The function ${\tilde{h}}^{+}$ defined by this equality belongs to H^p+, as is easy to check. We thus obtain $u=\mathfrak{R}f$, where f is a holomorphic function in the domain ${\mathcal{D}}_{a,\gamma ,\delta }$, satisfying the following:

$$\begin{array}{ll}{f}^{\prime }\left({\mathfrak{c}}_{a,\gamma ,\delta }\right(\zeta \left)\right)& =\frac{1}{\zeta -1}\frac{1}{{\mathfrak{c}}_{a,\gamma ,\delta }^{\prime }\left(\zeta \right)}\frac{1}{{\sigma }_{\mathcal{S}}^{+}\left(\zeta \right)}\\ \times P_{\mathbb{T}}^{+}\left(\frac{\zeta -1}{\zeta }\frac{\left|{\mathfrak{c}}_{a,\gamma ,\delta }^{\prime }\right|}{{\sigma }_{\mathcal{S}}^{-}}2U_{0,1}\right)\left(\zeta \right)\end{array}$$

for all $\zeta \in \mathbb{D}$. On arguing as in (58), we derive the desired formula for the solution u. □

Remark 7

We do not consider μ = 0, in which case, the operator T(b_a,γ,δ) fails to be Fredholm in H^p+.

Conclusions

We investigated the main boundary value problems for harmonic functions in a simply connected plane domain with strong singularities on the boundary.
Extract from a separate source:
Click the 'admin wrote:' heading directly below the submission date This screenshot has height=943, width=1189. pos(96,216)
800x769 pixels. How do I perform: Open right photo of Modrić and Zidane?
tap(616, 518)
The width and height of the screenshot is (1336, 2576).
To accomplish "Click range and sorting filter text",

We developed a Fredholm theory of such problems in weighted function spaces when the boundary curve is of one of the following three classes: sectorial curves, logarithmic spirals and spirals of power type. Moreover, we elaborated a constructive invertibility theory for Toeplitz operators and thus derive explicit solvability conditions as well as formulas for solutions.